EXERCISE REQUIREMENTS: Copy out the records from their first line through the line containing "Task: Click the chevron beside Show Details", keeping every line unchanged.
### RECORDS TO PROCESS ###
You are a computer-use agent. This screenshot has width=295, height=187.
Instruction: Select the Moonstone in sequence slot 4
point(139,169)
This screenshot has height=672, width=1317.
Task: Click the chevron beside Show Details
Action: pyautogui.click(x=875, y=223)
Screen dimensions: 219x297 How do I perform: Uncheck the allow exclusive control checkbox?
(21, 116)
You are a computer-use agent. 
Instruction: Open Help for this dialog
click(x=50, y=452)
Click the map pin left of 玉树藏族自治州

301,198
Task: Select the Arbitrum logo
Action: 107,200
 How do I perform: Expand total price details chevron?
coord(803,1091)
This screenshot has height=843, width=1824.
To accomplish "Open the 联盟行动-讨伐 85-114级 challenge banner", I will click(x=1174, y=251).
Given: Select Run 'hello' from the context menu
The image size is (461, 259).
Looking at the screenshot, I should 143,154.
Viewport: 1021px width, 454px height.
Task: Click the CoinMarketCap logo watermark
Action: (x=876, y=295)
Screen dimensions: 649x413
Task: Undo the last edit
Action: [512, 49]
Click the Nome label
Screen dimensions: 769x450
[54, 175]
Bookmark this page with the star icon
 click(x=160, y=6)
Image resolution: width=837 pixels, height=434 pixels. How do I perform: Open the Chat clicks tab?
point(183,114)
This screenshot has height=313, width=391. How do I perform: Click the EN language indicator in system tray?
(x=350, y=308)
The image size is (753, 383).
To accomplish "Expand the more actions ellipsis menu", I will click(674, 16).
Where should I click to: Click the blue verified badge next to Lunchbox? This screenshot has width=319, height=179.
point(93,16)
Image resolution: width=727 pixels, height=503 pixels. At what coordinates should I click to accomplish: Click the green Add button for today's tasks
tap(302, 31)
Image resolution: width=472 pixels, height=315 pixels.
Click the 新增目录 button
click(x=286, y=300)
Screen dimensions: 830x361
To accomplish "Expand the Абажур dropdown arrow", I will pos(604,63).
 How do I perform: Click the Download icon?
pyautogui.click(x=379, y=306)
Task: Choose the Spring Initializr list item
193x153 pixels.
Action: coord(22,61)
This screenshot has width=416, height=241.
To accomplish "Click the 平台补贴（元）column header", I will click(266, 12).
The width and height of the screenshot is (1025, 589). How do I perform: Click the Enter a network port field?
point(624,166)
###
EXERCISE SOLUTION:
You are a computer-use agent. This screenshot has width=295, height=187.
Instruction: Select the Moonstone in sequence slot 4
point(139,169)
This screenshot has height=672, width=1317.
Task: Click the chevron beside Show Details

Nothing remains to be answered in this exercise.